ZooKeeper Data Model - Znodes

Read more about »
  • Java 9 features
  • Read about Hadoop
  • Read about Storm
  • Read about Storm


ZooKeeper architecture

ZooKeeper allows distributed processes to coordinate with each other through a shared hierarchical namespace of data registers. The namespace looks quite similar to a Unix filesystem. The data registers are known as znodes in the ZooKeeper nomenclature. Each znode can be fortified with a byte-array that stores actual data and each znode also holds some metadata information. Further, each znode may be linked to other lower znodes, forming an internal directory structure. Znodes maintain a stat structure that includes version numbers for data changes, Access Control List (ACL) changes, as well as a timestamp. The version number combined with the timestamp allows the ZooKeeper to validate the cache and to coordinate updates. The data that is stored at each znode in a namespace is atomically read and written.

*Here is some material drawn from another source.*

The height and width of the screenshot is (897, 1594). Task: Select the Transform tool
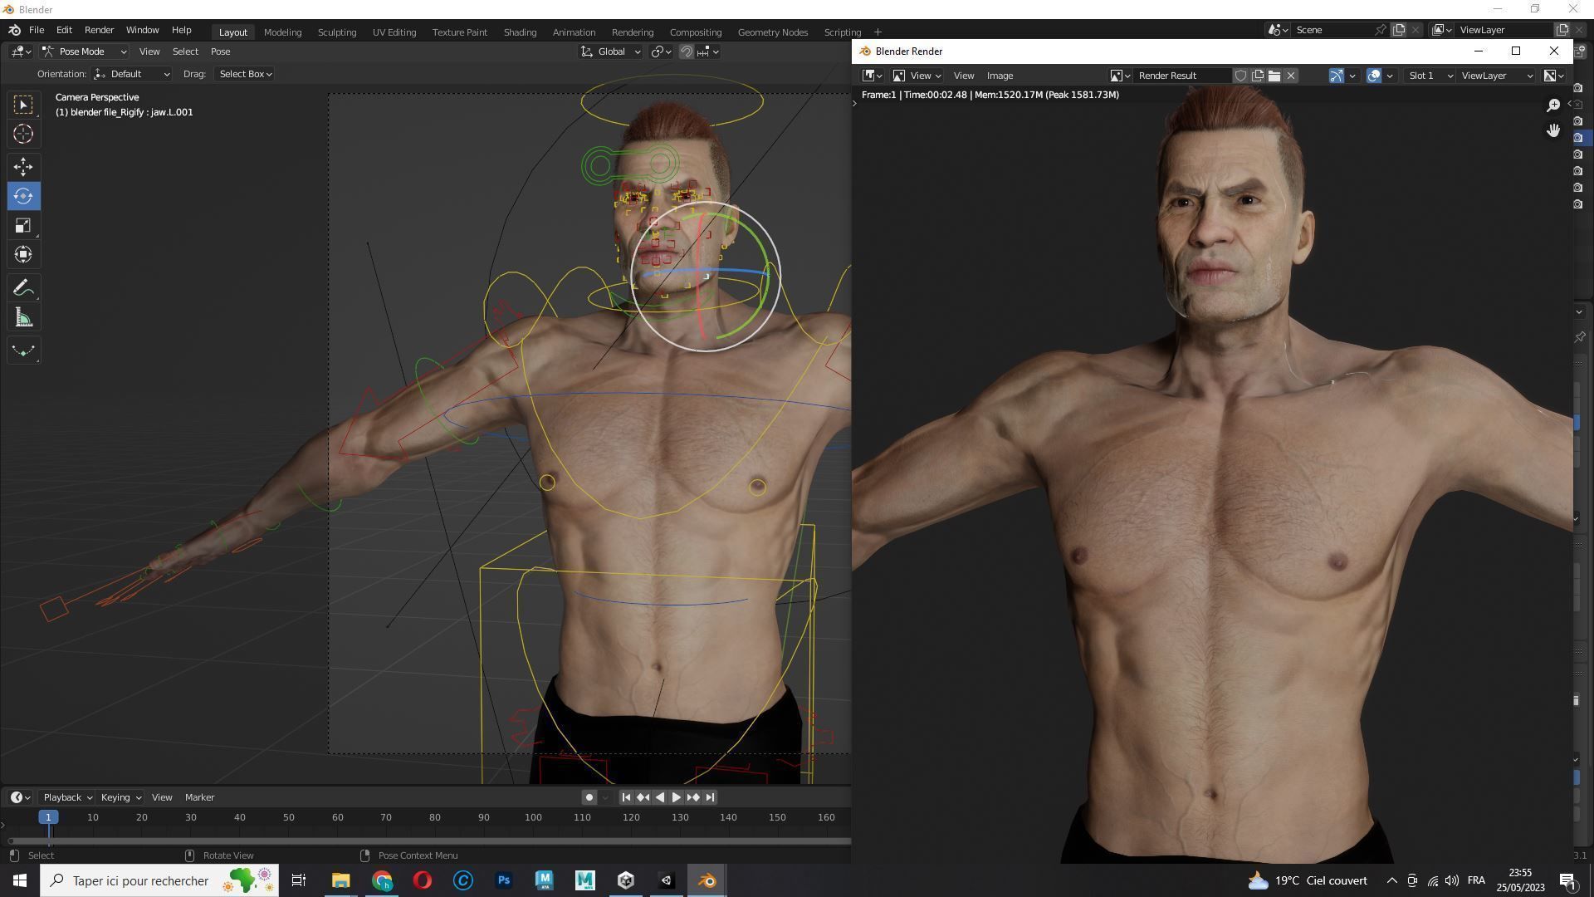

The read requests obtain all the data bytes associated with a znode and a write request replaces all of the data. Each node is associated with an ACL that governs who can do what. From a data model perspective, at the top of the hierarchy is a root that is referred to as / (see Figure) and below the root are n znodes (ZooKeeper nodes). ZooKeeper stores the entire data tree in an in-memory database that is labeled the replicated database. Each znode in the tree stores a maximum of 1MB of data (by default). For recoverability purposes, ZooKeeper efficiently logs updates to disk and forces write operations to be committed to disk prior to applying the changes to the in-memory database.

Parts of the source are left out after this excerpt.